L’Air Line Pilots Association (ALPA), qui se targue d’être le plus grand syndicat de pilotes de ligne au monde et qui compte des pilotes d’Air Transat et de WestJet parmi ses membres, affirme que les « arriérés de certificats médicaux demeurent préoccupants » chez Transports Canada même si une amélioration a été observée depuis un an.

Le portrait n’est pas plus rose du côté des écoles de formation, où des élèves attendent parfois jusqu’à un an avant d’obtenir leur certification médicale, raconte Thierry Dugrippe, directeur des opérations chez Air Richelieu, établie à l’aéroport Montréal Saint-Hubert, en banlieue sud de la métropole.

PHOTO ANDRÉ PICHETTE, ARCHIVES LA PRESSE

Thierry Dugrippe est directeur des opérations chez Air Richelieu.

Celui-ci a constaté une « légère amélioration » ces derniers temps, mais il estime que « l’offre de service » est toujours « inadéquate et inacceptable » dans la fonction publique fédérale.

Il y a des étudiants qui avaient commencé leur formation et qui ont été contraints d’arrêter parce qu’ils n’avaient pas de réponse.

Thierry Dugrippe, directeur des opérations chez Air Richelieu

« Comment se fait-il que ça prenne toujours autant de temps ? Il y a l’air d’avoir un problème de gestion. On est impuissants. C’est extrêmement dur et complexe à gérer », déplore M. Dugrippe.

Redressement attendu

Dans un courriel, Transports Canada dit traiter annuellement 60 000 demandes de certificat médical. Le ministère fédéral justifie certains retards par une « forte demande de services et la complexité de certains dossiers ».

« Les nouvelles demandes […] ou celles de nature plus complexe nécessitent plus de temps pour être évaluées afin d’assurer la sécurité du public, écrit Hicham Ayoun, porte-parole du ministère. Transports Canada continue d’évaluer les besoins en matière de ressources humaines, de formation du personnel médical et de soutien administratif. »
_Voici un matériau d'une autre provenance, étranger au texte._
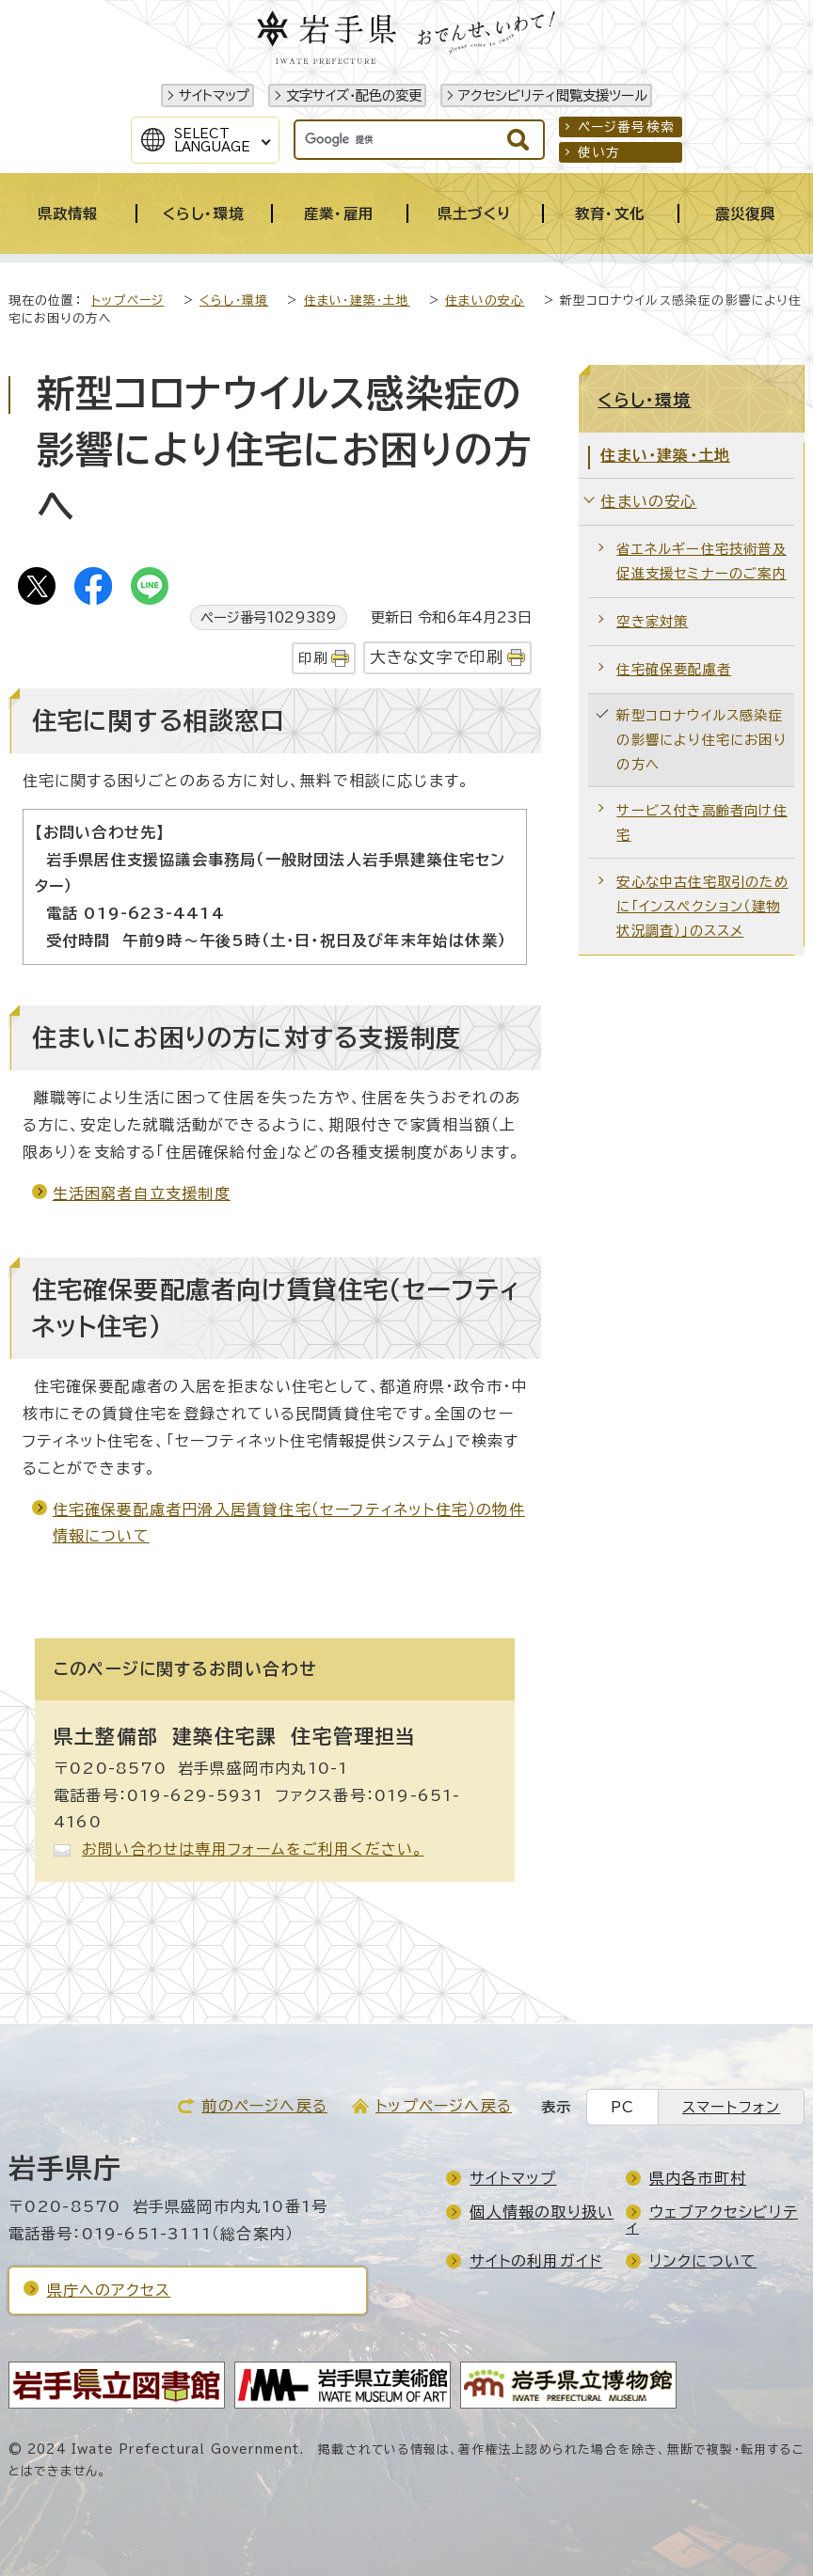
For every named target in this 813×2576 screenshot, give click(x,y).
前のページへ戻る (264, 2105)
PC (622, 2107)
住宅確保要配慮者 (673, 669)
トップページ (127, 300)
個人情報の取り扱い (542, 2212)
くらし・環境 (233, 300)
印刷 (312, 658)
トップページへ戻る (443, 2105)
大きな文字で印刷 (437, 657)
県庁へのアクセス (109, 2290)
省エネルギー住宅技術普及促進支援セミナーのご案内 (701, 561)
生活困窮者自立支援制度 (142, 1193)
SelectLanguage (212, 140)
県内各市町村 (697, 2178)
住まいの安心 (484, 300)
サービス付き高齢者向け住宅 (701, 822)
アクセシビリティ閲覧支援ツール (552, 95)
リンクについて (703, 2260)
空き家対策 (652, 621)
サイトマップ (214, 95)
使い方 (599, 152)
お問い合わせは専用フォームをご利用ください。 (252, 1849)
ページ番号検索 (626, 127)
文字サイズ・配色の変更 (354, 95)
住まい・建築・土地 (357, 300)
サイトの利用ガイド (536, 2260)
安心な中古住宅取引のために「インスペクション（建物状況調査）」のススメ (702, 906)
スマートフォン (731, 2107)
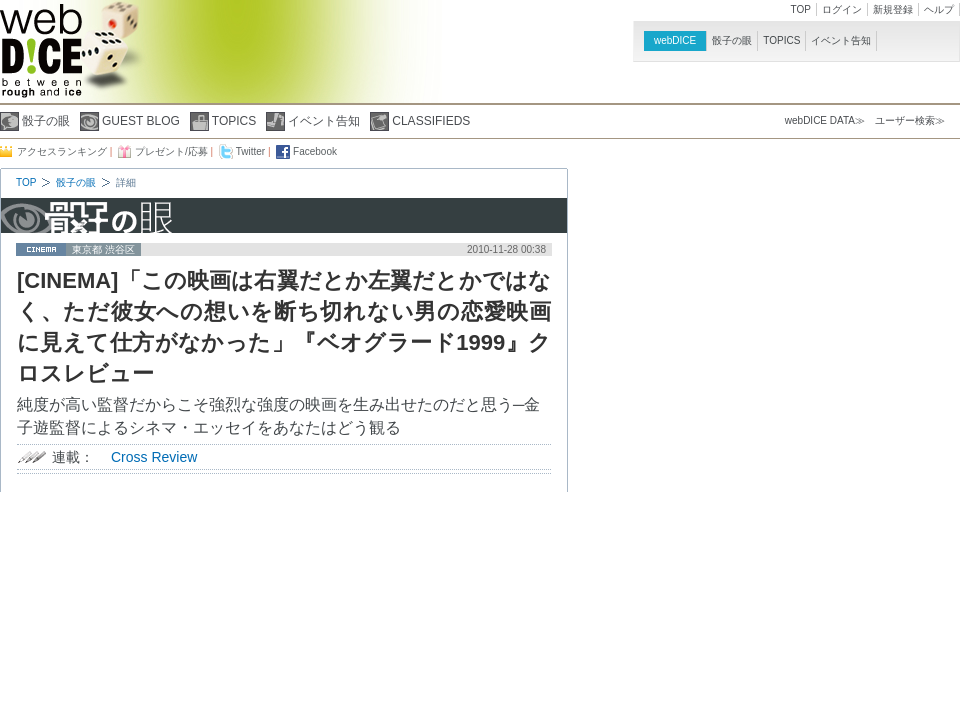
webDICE (675, 40)
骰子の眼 (732, 40)
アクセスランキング (62, 151)
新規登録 (893, 9)
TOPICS (781, 40)
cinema (41, 249)
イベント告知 (841, 40)
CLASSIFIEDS (431, 121)
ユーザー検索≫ (910, 120)
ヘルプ (939, 9)
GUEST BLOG (141, 121)
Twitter (250, 151)
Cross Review (154, 457)
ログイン (842, 9)
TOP (801, 9)
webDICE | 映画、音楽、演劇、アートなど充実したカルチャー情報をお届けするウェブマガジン (41, 58)
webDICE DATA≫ (825, 120)
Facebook (315, 151)
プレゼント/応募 (171, 151)
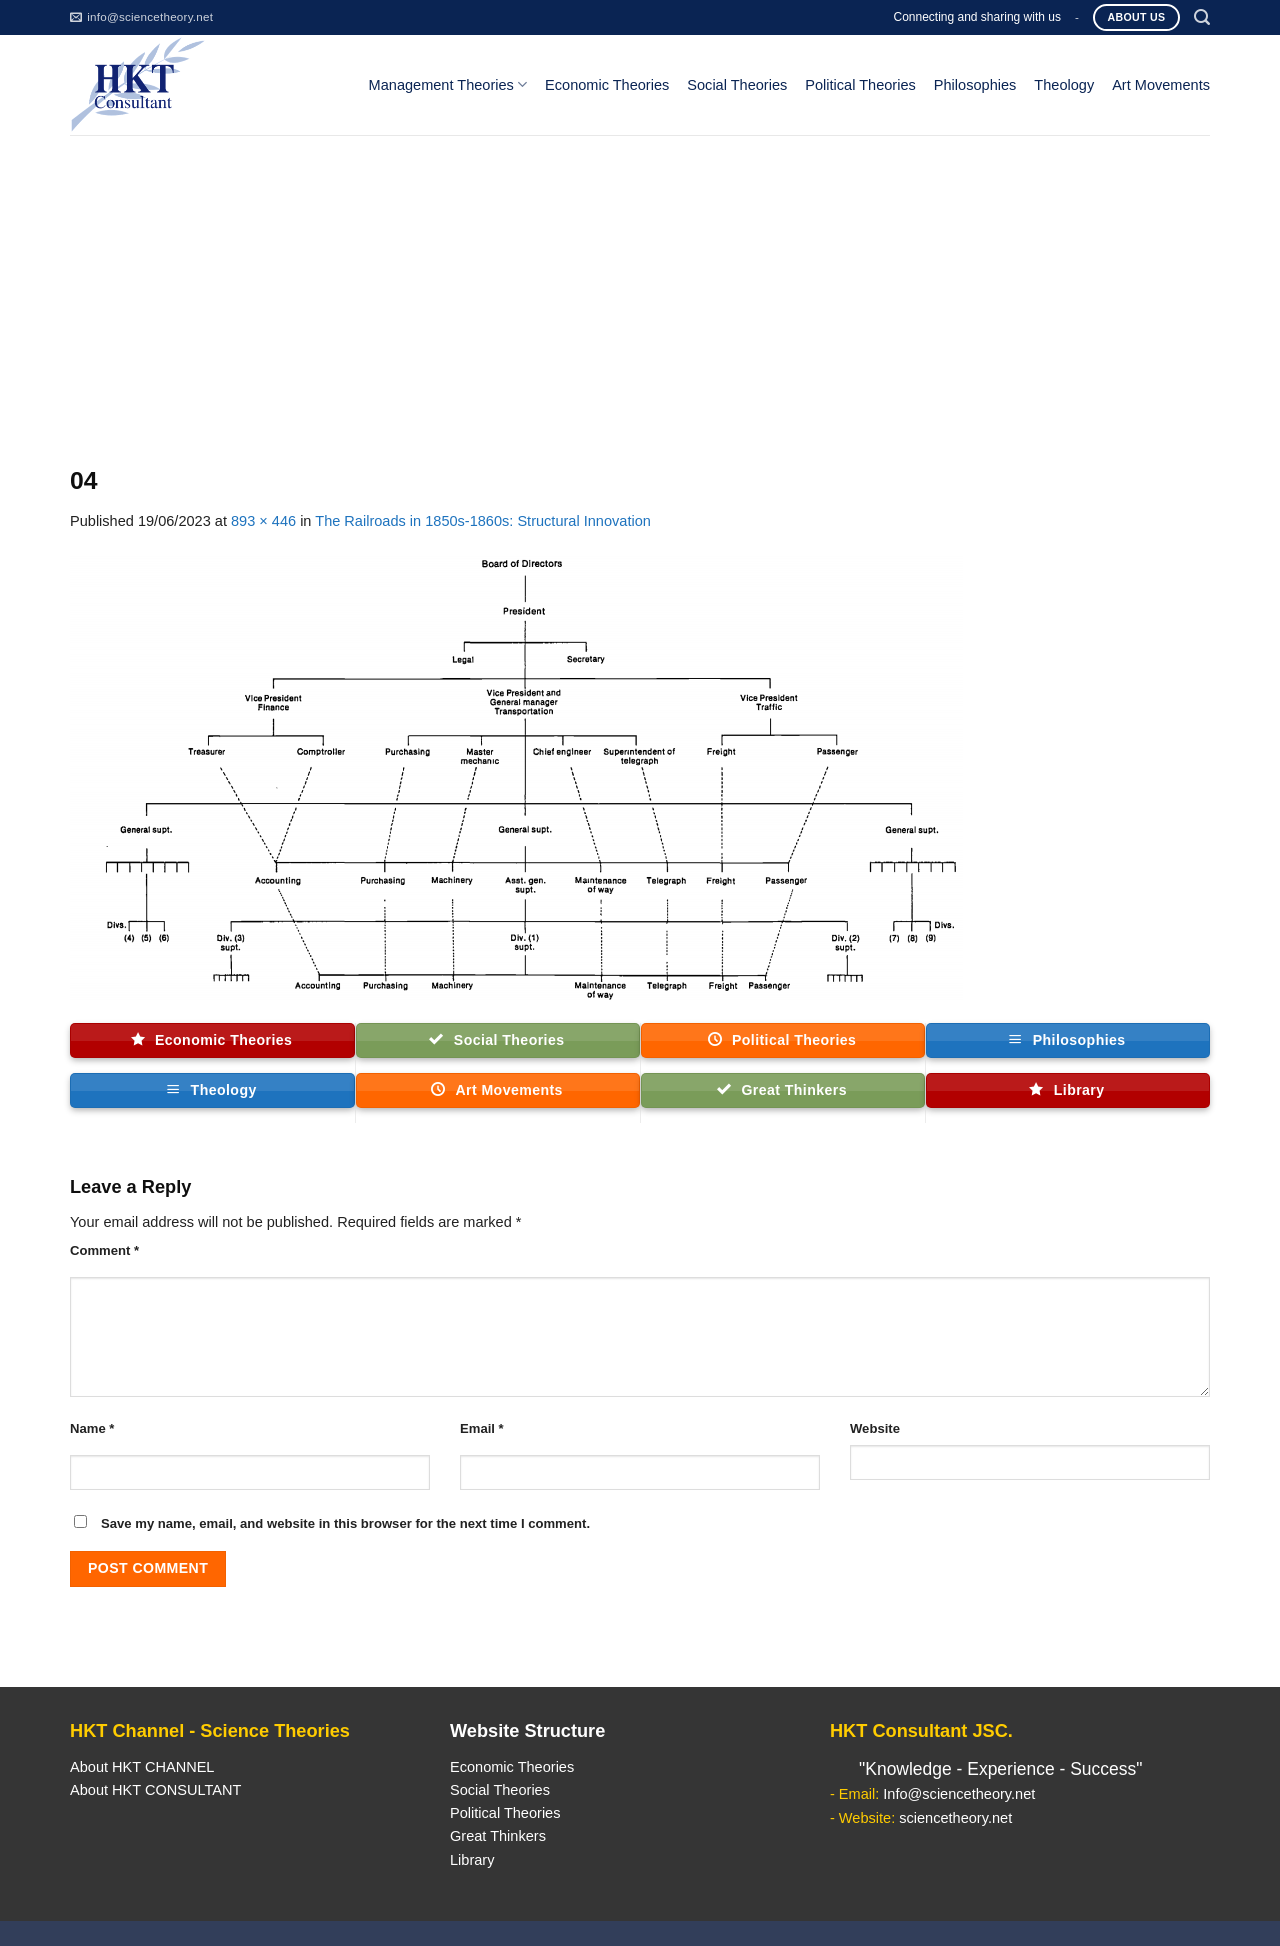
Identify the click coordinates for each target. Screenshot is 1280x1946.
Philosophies (975, 85)
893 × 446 (263, 521)
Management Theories (448, 84)
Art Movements (1161, 85)
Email (482, 1428)
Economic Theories (607, 85)
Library (472, 1860)
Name (92, 1428)
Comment (104, 1250)
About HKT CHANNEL (142, 1767)
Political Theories (860, 85)
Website (875, 1428)
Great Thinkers (498, 1836)
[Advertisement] (640, 285)
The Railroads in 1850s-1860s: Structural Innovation (483, 521)
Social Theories (737, 85)
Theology (1064, 85)
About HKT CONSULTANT (155, 1790)
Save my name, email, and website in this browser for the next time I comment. (345, 1523)
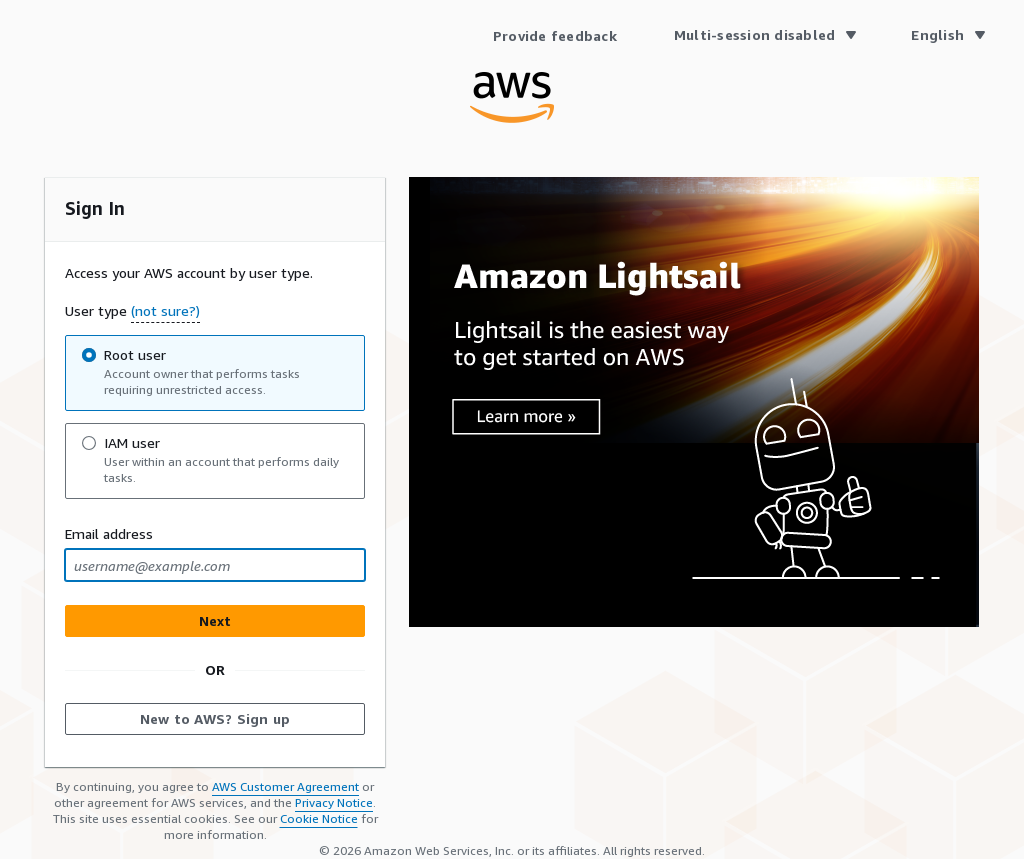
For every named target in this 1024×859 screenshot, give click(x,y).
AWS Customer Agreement (285, 786)
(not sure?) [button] (165, 310)
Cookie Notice (319, 818)
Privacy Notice (334, 802)
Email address (109, 533)
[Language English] (947, 35)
Le portrait pour 2020 et 2021 comporte des inexactitudes sur le nombre de licences valides en vigueur, précise Statistique Canada. L’agence attribue la situation à des exemptions médicales délivrées pendant la pandémie. Le système de Statistique Canada ne comptabilise que les pilotes qui détiennent un certificat valide.

Les questions supplémentaires de La Presse visant à faire le point sur la taille de l’effectif actuel par rapport à celui d’avant la pandémie sont demeurées sans réponse. Aucun échéancier n’a été fourni quant au moment où les choses pourraient rentrer dans l’ordre.

Signe que les choses se replacent dans l’industrie, Air Transat est à la recherche d’environ 100 pilotes d’ici le mois d’août puisque quatre appareils s’ajouteront à sa flotte cette année. Le transporteur affirme que le recrutement se déroule bien, mais cela témoigne que la demande est appelée à croître après les turbulences pandémiques.